**What is expected**
Write out the line with "You are a computer-use" and every later line through the end of the data below, exactly as given, with no pictures in the copy.
(Listed entries)
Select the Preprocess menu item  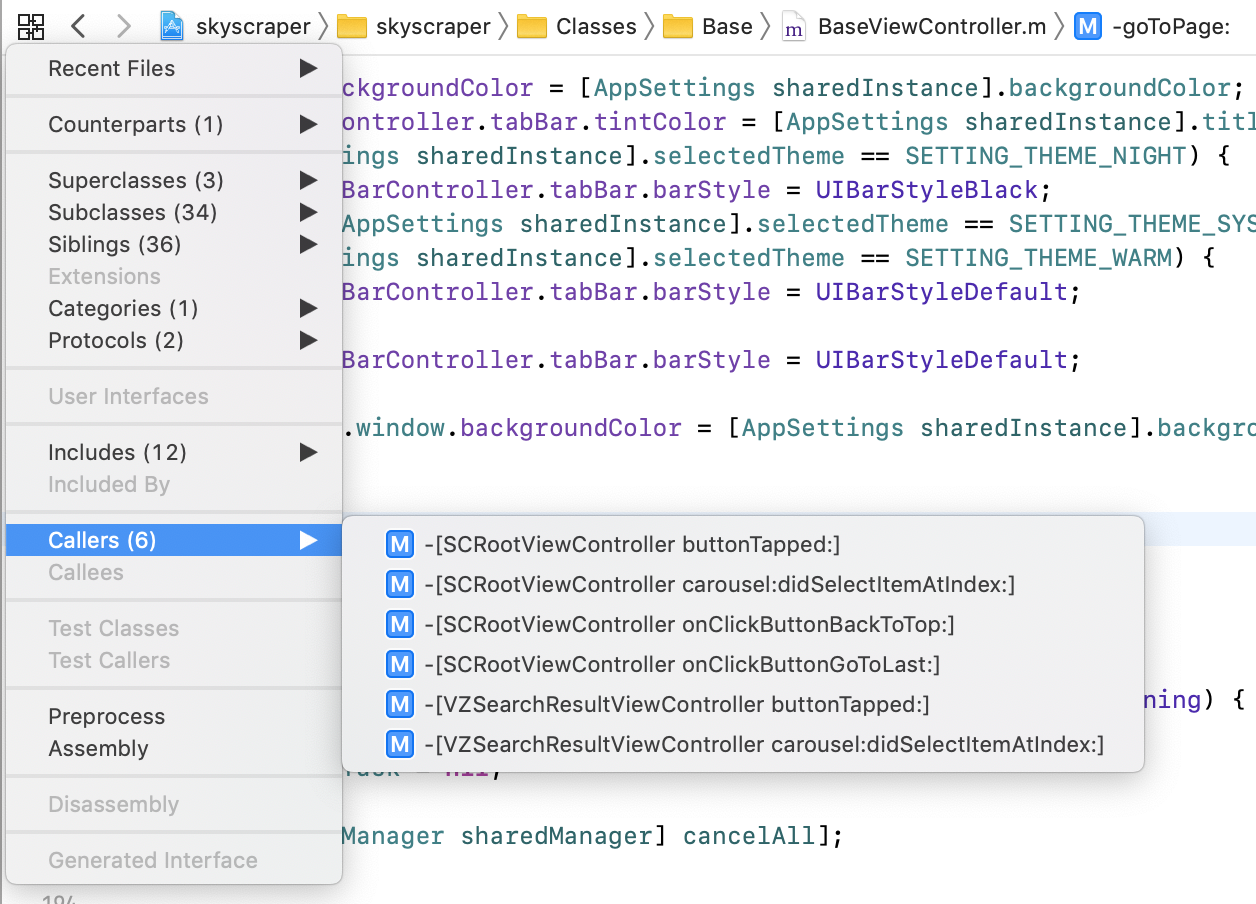107,717
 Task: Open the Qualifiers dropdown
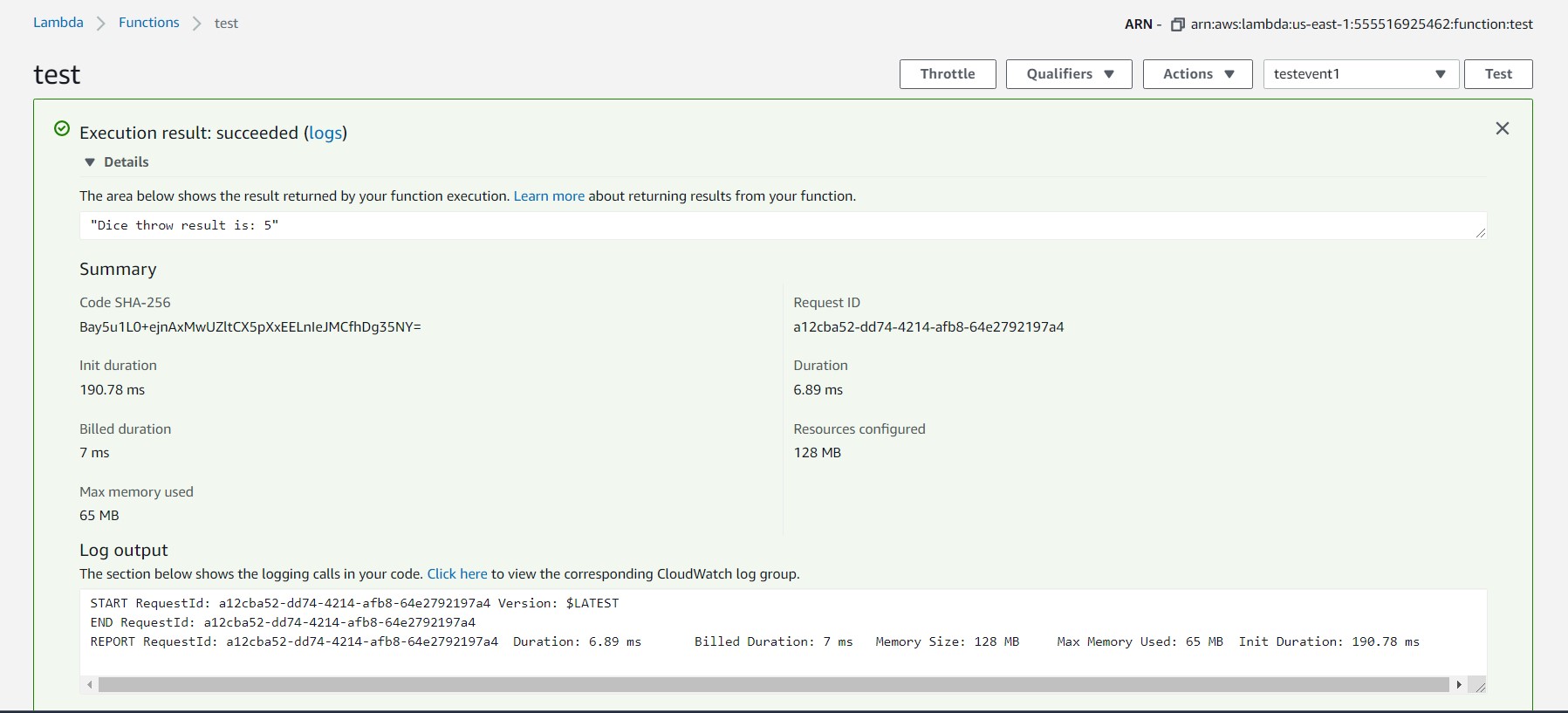(1069, 74)
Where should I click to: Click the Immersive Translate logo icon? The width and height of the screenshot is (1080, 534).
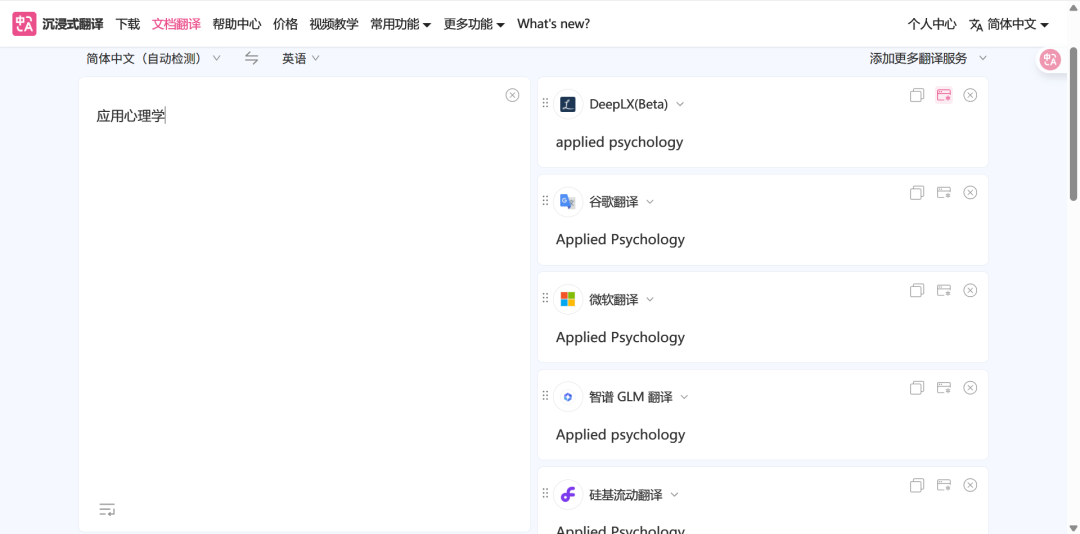point(24,24)
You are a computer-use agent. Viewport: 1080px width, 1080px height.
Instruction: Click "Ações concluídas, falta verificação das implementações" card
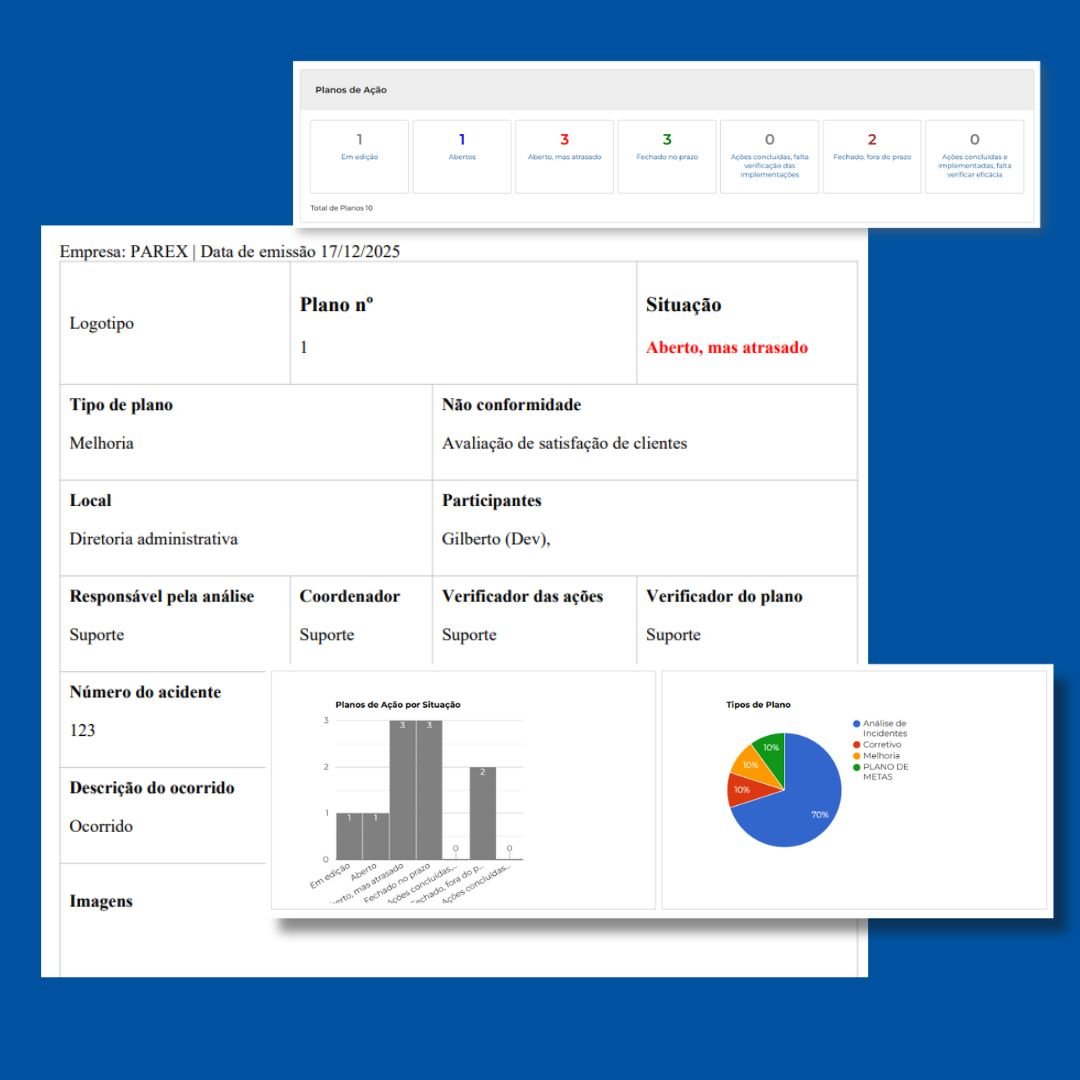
(End Listed entries)
**Response to the exercise**
You are a computer-use agent. Viewport: 1080px width, 1080px height.
Instruction: Click "Ações concluídas, falta verificação das implementações" card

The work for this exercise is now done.